Breeds in Dog Agility
A note on breeds. A dog’s breed or mix of breeds does not determine everything, but it does very much affect a dog’s tendencies, athleticism, and overall drive.
- Dogs bred to work with people will have more natural inclinations to do so and are frequently easier to train because of this motivation.
- Independent dogs can be more of a challenge to convince to engage, but that doesn’t mean they can’t or won’t like it.
- Herding breeds seem to excel in the sport because of their natural instincts toward following motion and taking directions, but these tendencies can also create training challenges specific to dog agility, as these breeds are more prone to chasing the handler or circling around the obstacles.

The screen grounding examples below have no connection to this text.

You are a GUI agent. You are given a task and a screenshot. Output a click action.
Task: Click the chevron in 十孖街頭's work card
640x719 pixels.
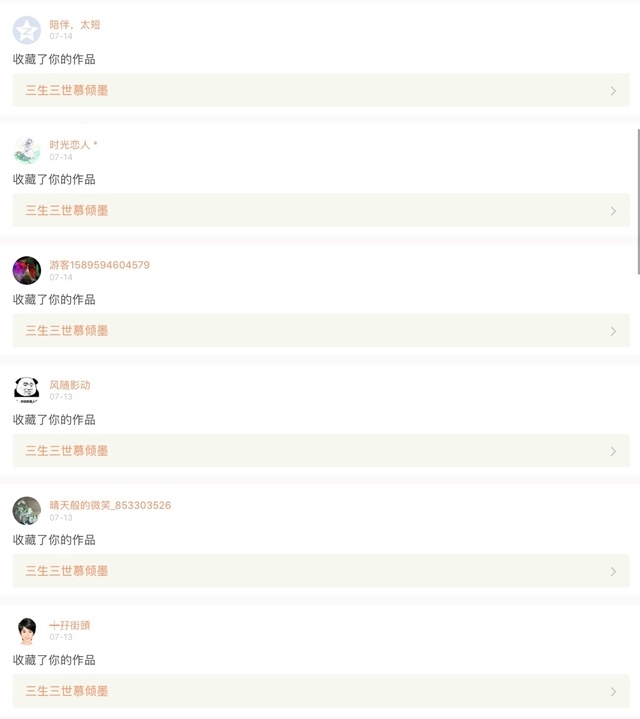(x=613, y=691)
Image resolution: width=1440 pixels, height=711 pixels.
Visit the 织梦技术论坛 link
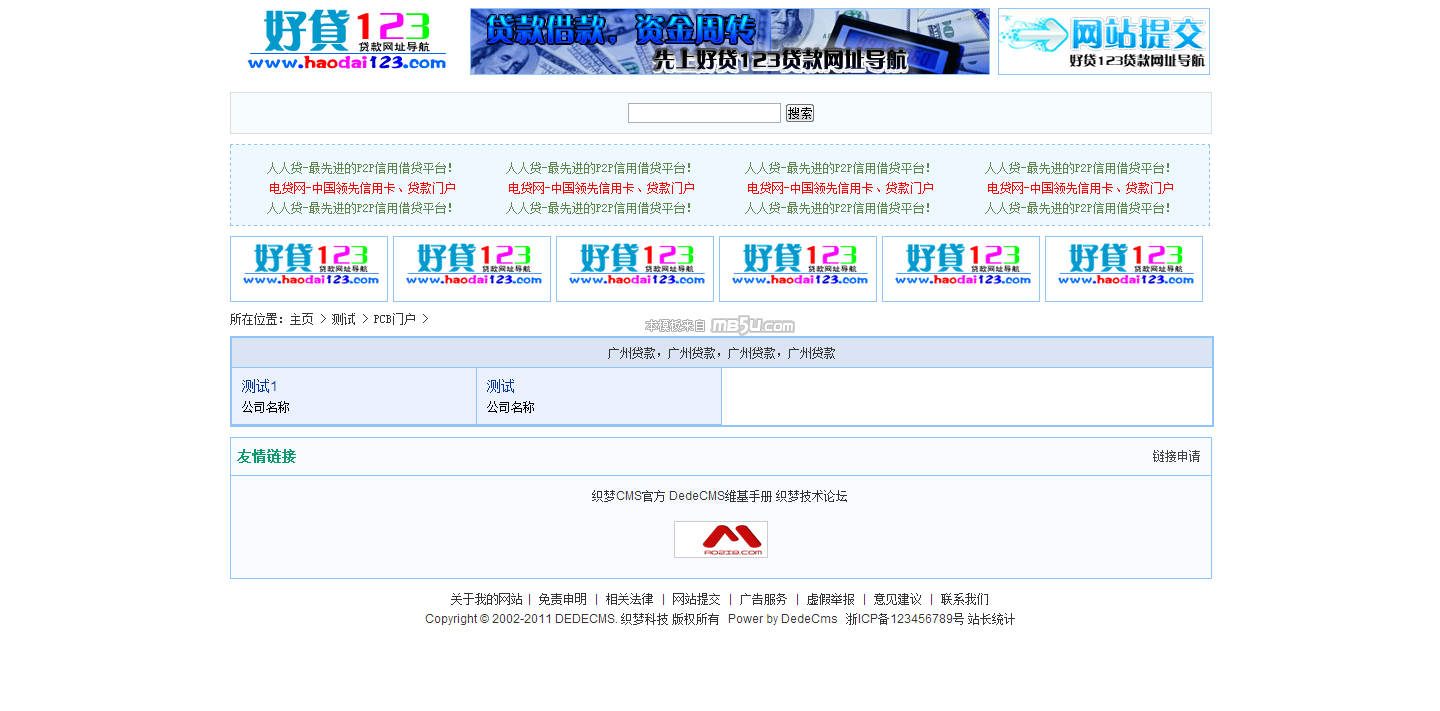(811, 496)
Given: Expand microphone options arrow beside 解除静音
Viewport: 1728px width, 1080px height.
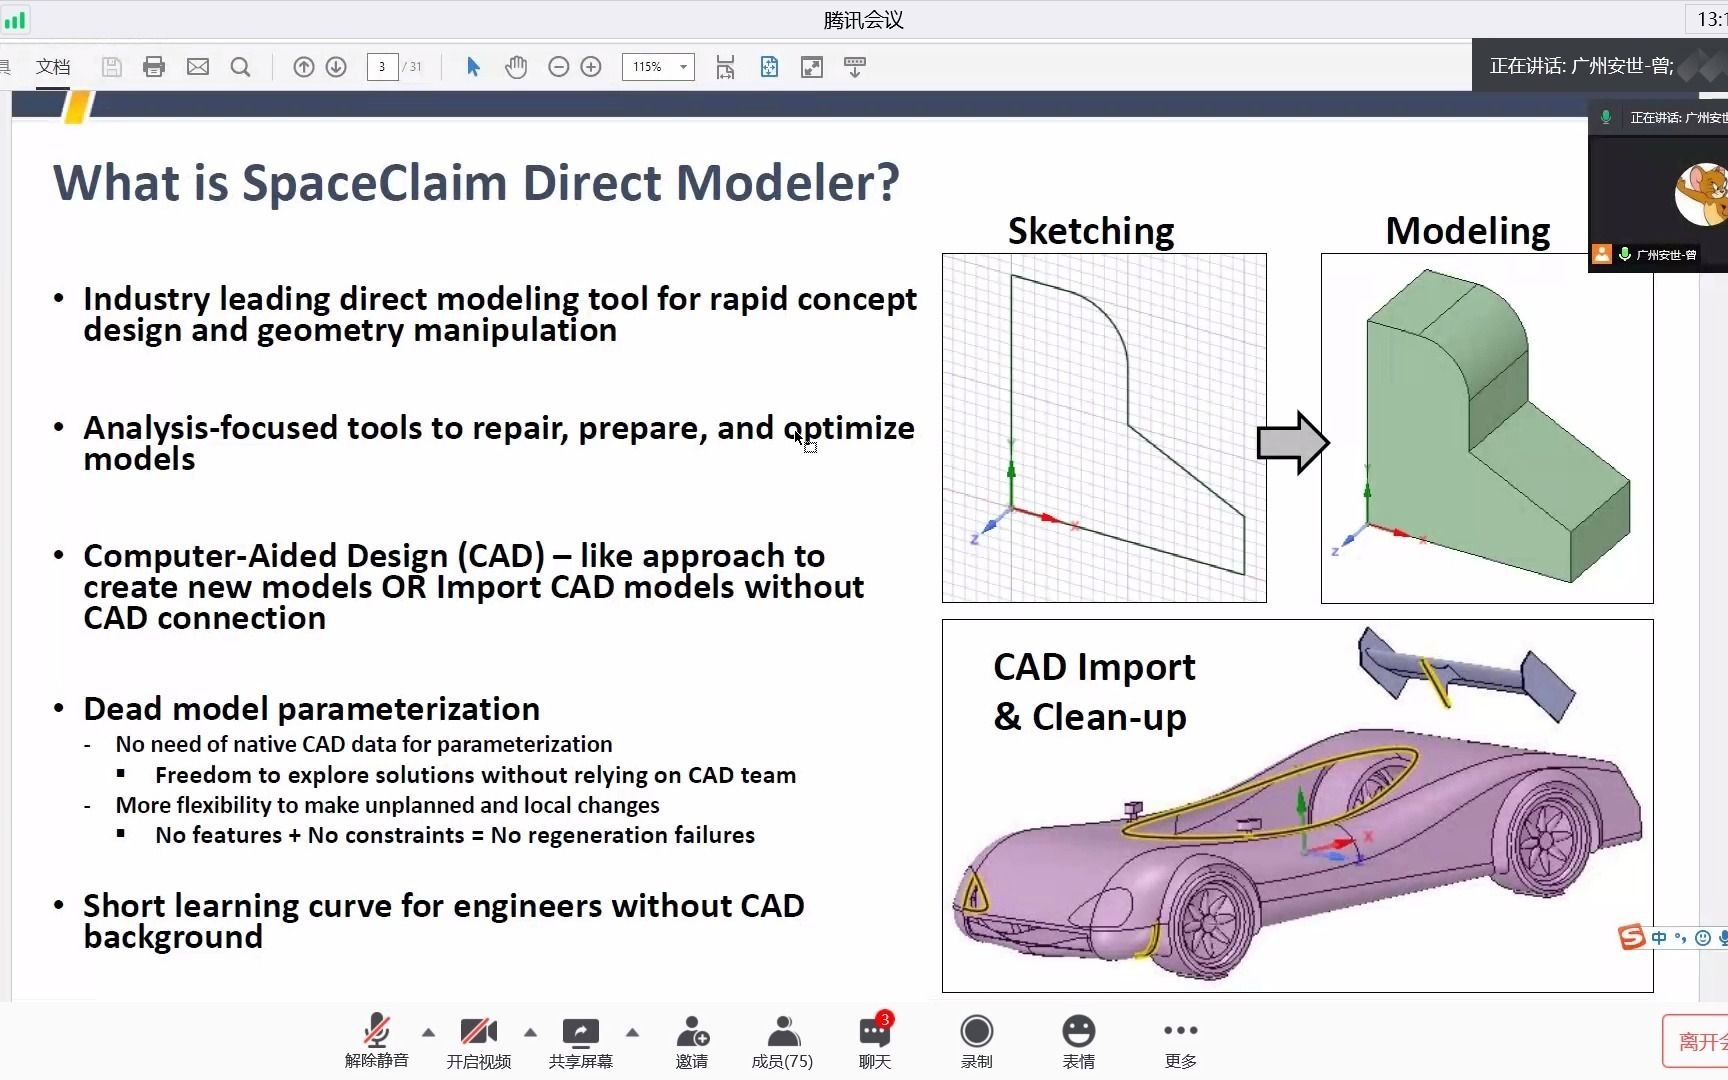Looking at the screenshot, I should [x=428, y=1033].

The structure and athleticism of a dog is correlated to its breed. Since agility is primarily a physical sport, there are differences between dogs’ athleticism. It is not right or fair to expect the same performance across breeds.

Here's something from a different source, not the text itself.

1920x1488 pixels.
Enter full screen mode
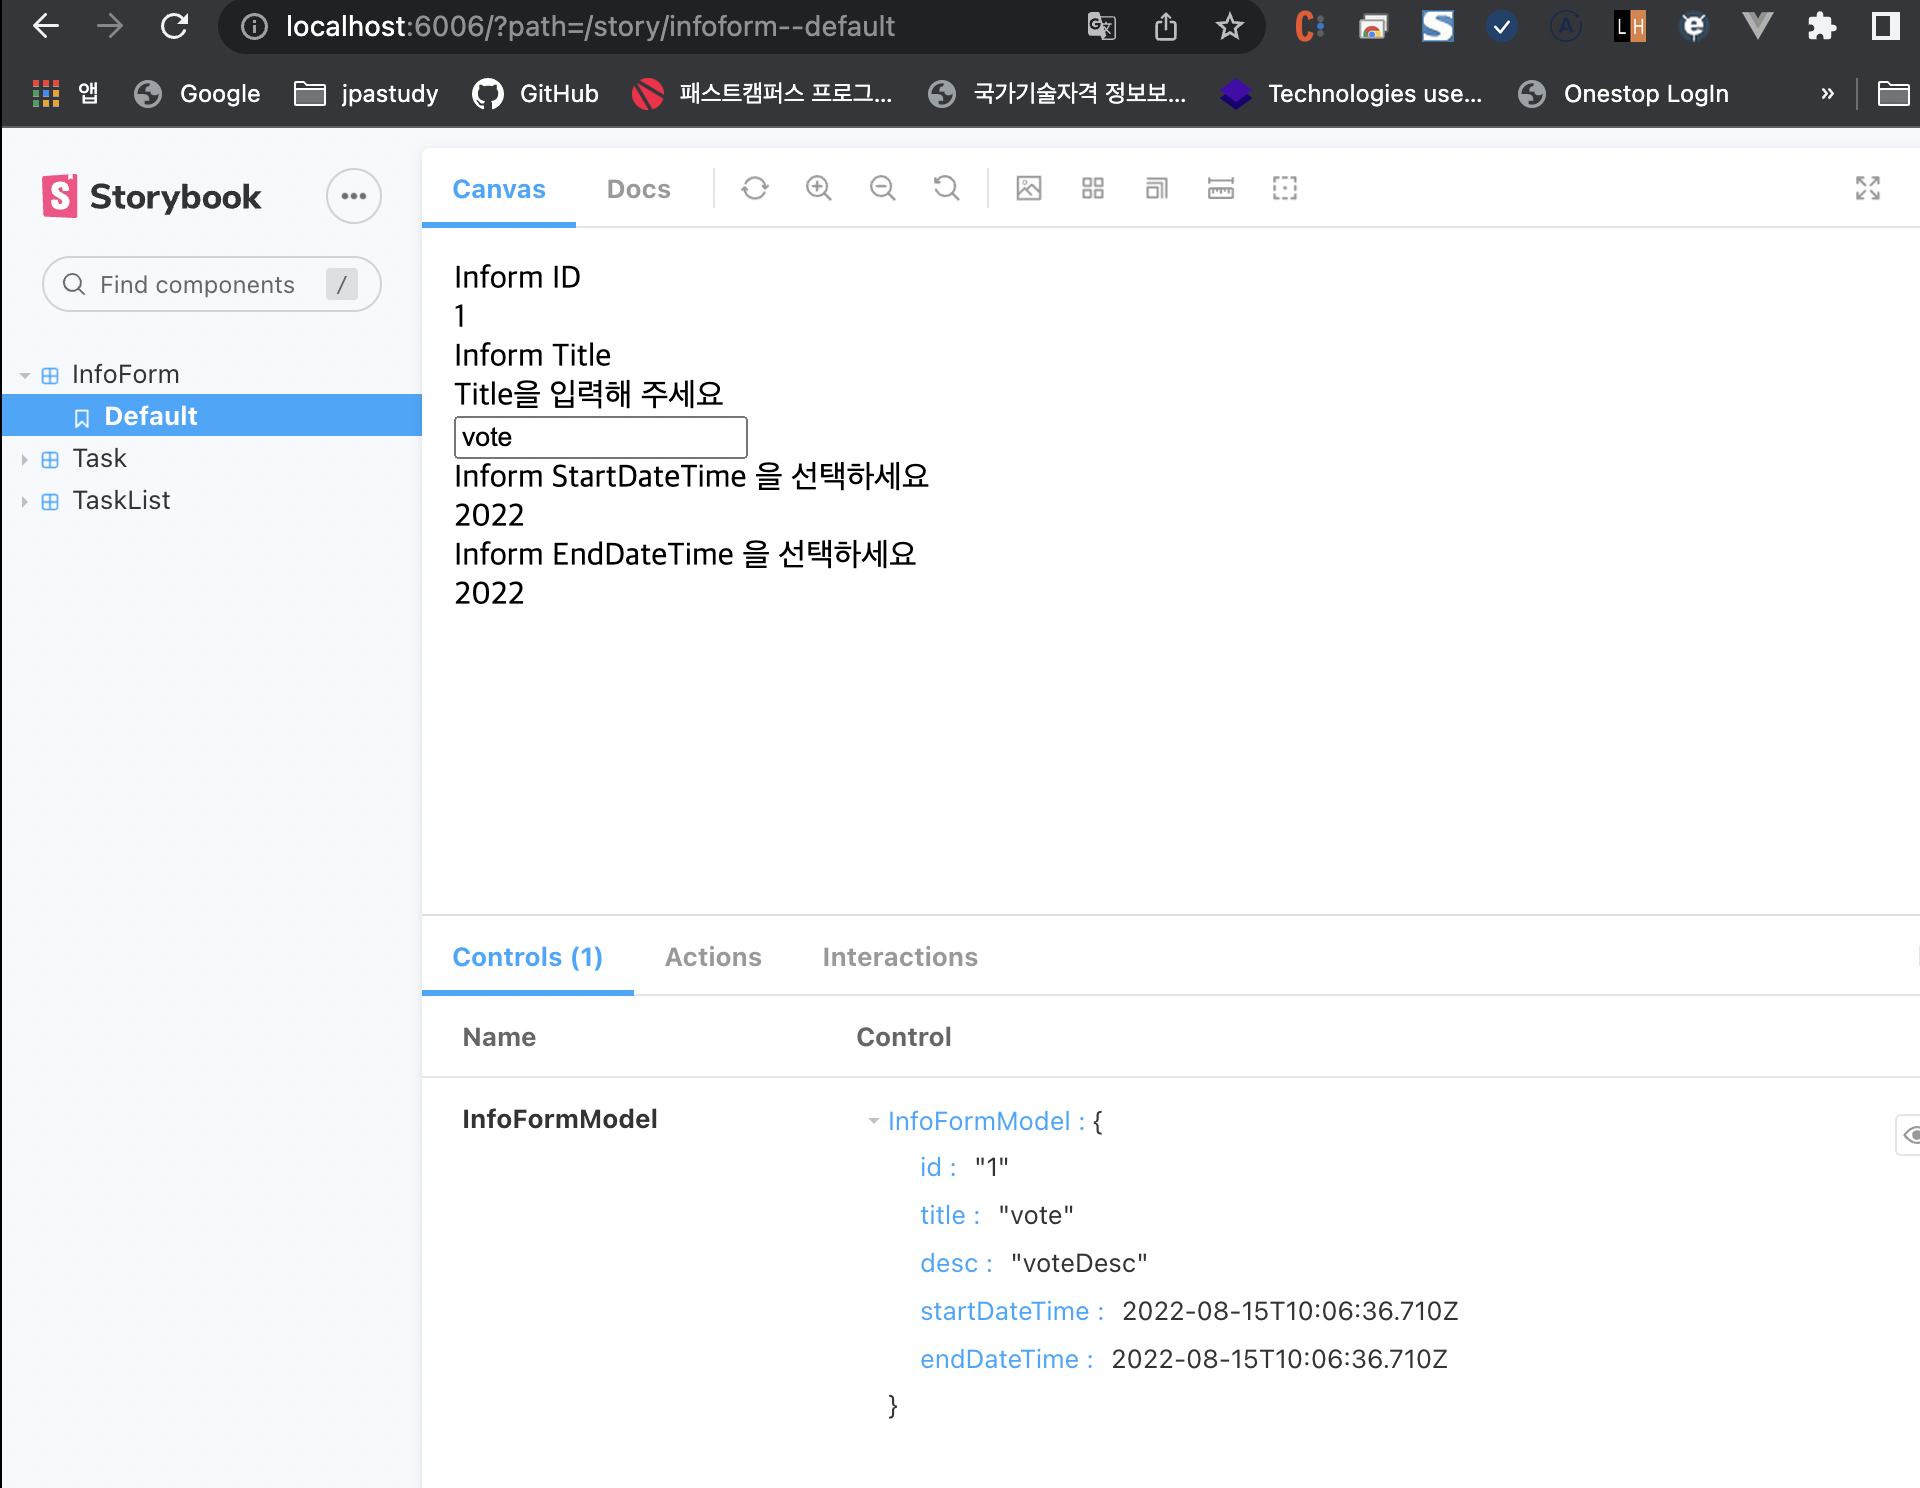[x=1868, y=188]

I currently own a Chinese Shar-Pei whom I train and compete with in agility. This is not a typical agility breed, and while she definitely enjoys doing it, she doesn’t have endless energy or motivation to keep doing it for long periods of time. It would also be wrong of me to expect her to beat the Shetland Sheepdogs or sport mixes specifically bred to do agility that compete in her same height categories. Nevertheless, we still have fun and do as much as she likes doing, and we both have a healthy agility relationship.

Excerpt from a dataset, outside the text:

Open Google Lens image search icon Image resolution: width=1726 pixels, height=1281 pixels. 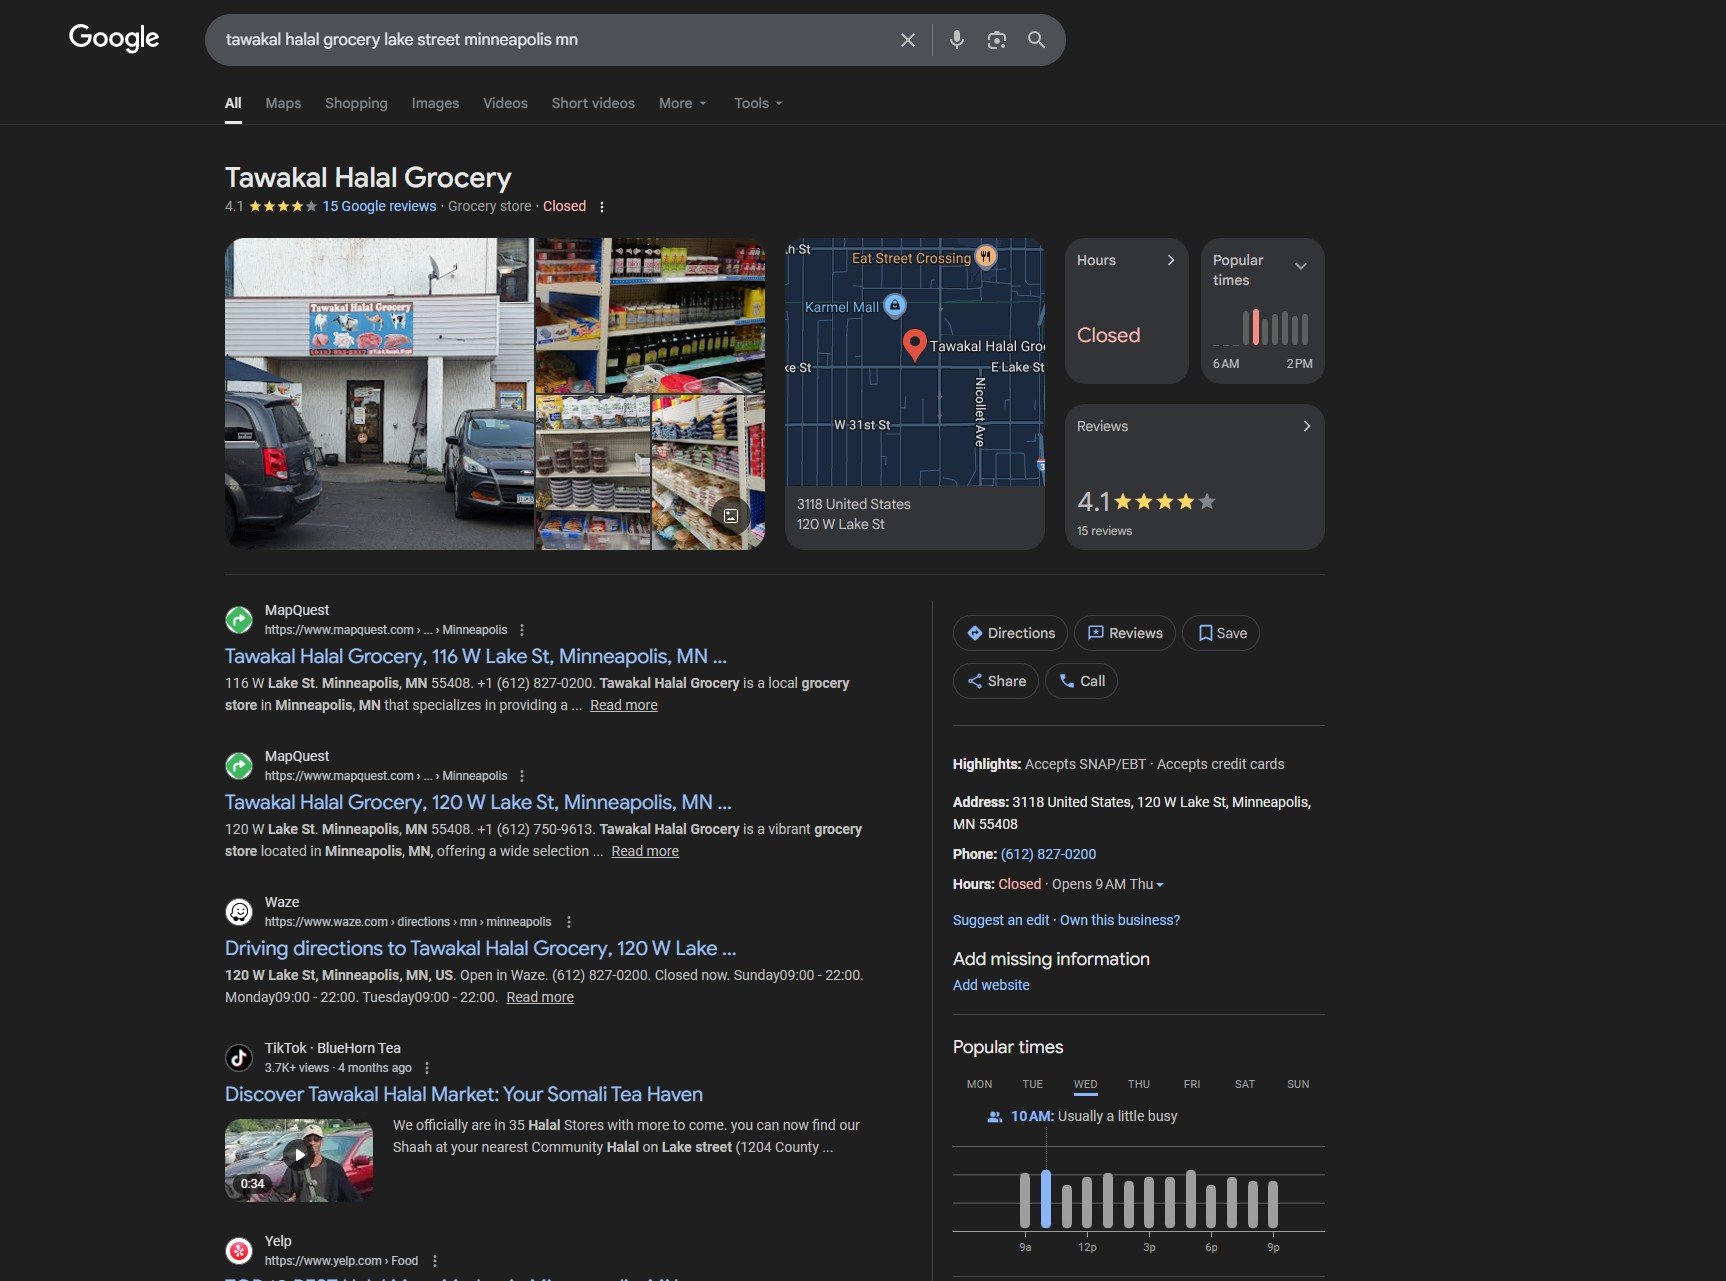(996, 40)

Dogs that are truly unfit to do agility are those with severe physical problems or dogs that are dangerous to other dogs or people. Since agility is done off leash and competitions and classes are high energy and can be very crowded, it is not fair to anyone—the owner, the others, or even the dog—to be subjected to a dangerous situation. Nose work, obedience, or rally obedience might be a better fit for dogs with physical limitations, as these are not as physically demanding activities. Unsafe dogs should undergo behavioral training and may or may not progress to being able to play in public. But if they never do, they can always do agility in the privacy and safety of their own backyards.
How to Get Started in Agility
There are many ways to get started in agility. A great way is to find a local dog agility training club or school and join a beginners’ class. I found my very first agility class through the local community center, where the instructor would haul the equipment to a local park on Saturday mornings. I later joined a dog sports club and started beginner classes with them on Monday nights. Sometimes facilities have prerequisites for agility classes, such as basic obedience classes. While this might seem boring compared to agility training, without foundational skills such as recalls, stays, and control off leash, agility will take much longer to learn. Private lessons allow you to progress quickly, but they are not as cost effective as classes. A club or facility will have all the agility equipment, which is unfortunately not cheap to buy. However, if you are handy, you can build your own equipment; plans for DIY are easily found online.
Even if you don’t plan on competing and just want to have fun, it is a good idea to have an experienced teacher’s guidance for dog agility training, especially since some of the obstacles are scary to dogs and can be dangerous if not taught properly. There are certain ways of approaching the training, even certain pieces of training equipment, that are used to effectively and safely teach the dog the obstacle. This doesn’t mean that you can’t train your dog on your own. There exists more and more online resources, schools, classes, and comprehensive websites that provide high-quality dog agility training and guidance. As I have mentioned, agility is becoming more and more popular, which fortunately means that there are more and more options and resources.